Jason sank his head into his hands. “I’m gonna kill him,” he muttered to himself faintly. “I’m really gonna kill him.”
Steph
“Seriously, Steph, what the hell?” Tim hissed as he followed her into the kitchen, laden with his last load of dirty dishes.
“What?” Steph snapped, placing her own armful of dishes down on the side next to the sink. She took off the head torch she’d been using to navigate her way down the dark hallway and placed it next to the portable lights that Alfred had set up earlier.
“Don’t pretend like you don’t know what I’m talking about,” Tim said hotly, flinging his own head torch on the kitchen countertop. “Why were you grilling Dick at the table?”
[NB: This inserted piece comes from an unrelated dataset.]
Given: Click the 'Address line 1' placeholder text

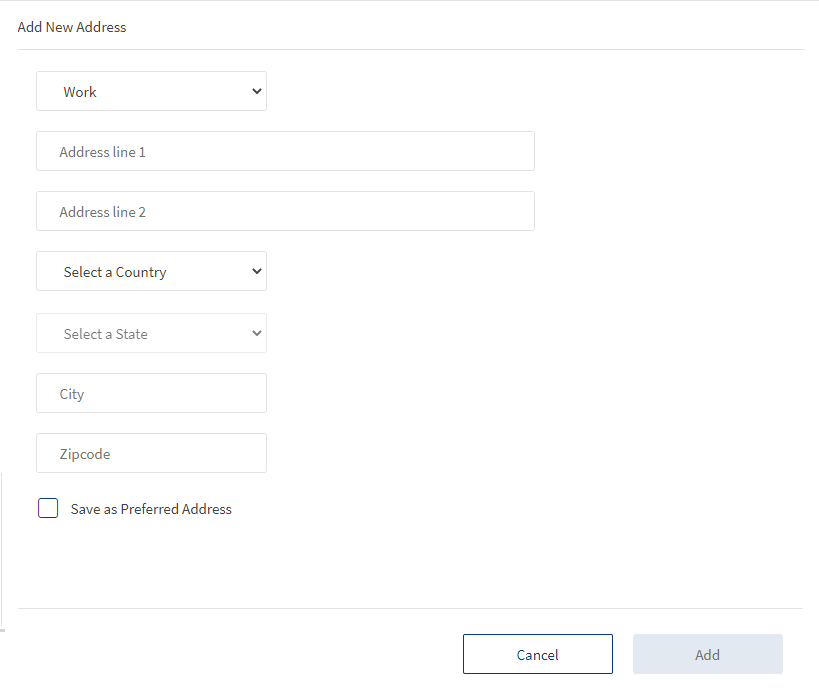Looking at the screenshot, I should coord(102,152).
“I wasn’t grilling him,” she replied, roughly placing the plug in the sink hole and turning the hot water on. “I was just asking him if he wasn’t hungry. He was barely touching his dinner, Tim.”
“And you thought that asking him about it was going to help?” Tim asked, exasperation heavy in his voice as he placed his own load of dishes next to the sink.
“Well, what else was I meant to do?” Steph said, snapping on some washing up gloves. “Just sit there and pretend that everything’s fine like everyone else was?”
“Yes,” Tim said. “That’s exactly what you were meant to do.”
“Well I’m sorry that no one sent me the memo,” Steph said irritatedly, squeezing far too much dish soap into the rapidly filling sink. “I guess I haven’t been important enough to get any updates on how he’s been doing.”
Silence rang through the air as Steph plunged a dirty plate into the water and started violently scrubbing it. Tim appeared silently with a dish towel next to her. “I’m sorry, Steph,” he said quietly.
“We care about him too,” she said, shoving the dripping plate at Tim. “The last time I saw him without a mask was months ago after his pneumonia, and he’s not replied to a single one of my texts since then. He took a two month break from being Nightwing without any explanation. He missed Thanksgiving with the flimsiest excuse I’ve ever heard, considering I’ve seen him turn up to one of Damian’s art exhibits with a gunshot wound bleeding through its dressing. And now he shows up to Christmas and we’re all supposed to pretend that he doesn’t look absolutely awful.”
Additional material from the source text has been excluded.